Now, I’m no Luddite. I’m an engineer by trade and discovering and learning new technologies is in my nature. I appreciate that progress is necessary, and I can see the benefits autonomous aids can bring. Less accidents, less pollution, less stress, everyone gets to work on time; no-one has to worry about road conditions. Hell, if it means that I never again have to be overtaken by an MPV driven by a man using his phone, with a full complement of kids in the back, doing unmentionable speed in the rain, on bald tyres, after he’d spent the previous five minutes at a distance of 3.4mm from my rear bumper, then great, bring on the robots. This type of nonsense will be a welcome casualty of our new automatic world. But I still find myself dreading the day I hop into a driverless pod and shoot off to my destination with nary a thought of the road ahead.

The industry that caused me to worship anything with four wheels (well almost anything, I can’t say I feel much for Hyundai Accents and the like), is now hell-bent on removing humans from the equation. This makes me extremely angry. OK, so we now have some of the most fantastically capable road cars available to us today, machines like the Golf R that can pulverise any road while carrying your weekly groceries in its cavernous boot. But, even those leave me cold with their Haldex this and their DSG that. I crave steering feel, low weight, a naturally-aspirated engine, a manual gearbox and not much else.

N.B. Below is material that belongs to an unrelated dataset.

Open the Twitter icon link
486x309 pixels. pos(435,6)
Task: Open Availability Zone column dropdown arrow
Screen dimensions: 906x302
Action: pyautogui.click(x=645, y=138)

Essentially, I’m stuck in the past, which is why I’m Googling the prices of old Elises as I write this. I can’t be alone though, can I? For any of you reading this that may feel the same, please put the kids out, put the cat to bed, get into your car and go for a drive before it’s too late and the robots do it all for you. If I spot you on the road you can be sure of a salute, from a fellow member of a dying breed.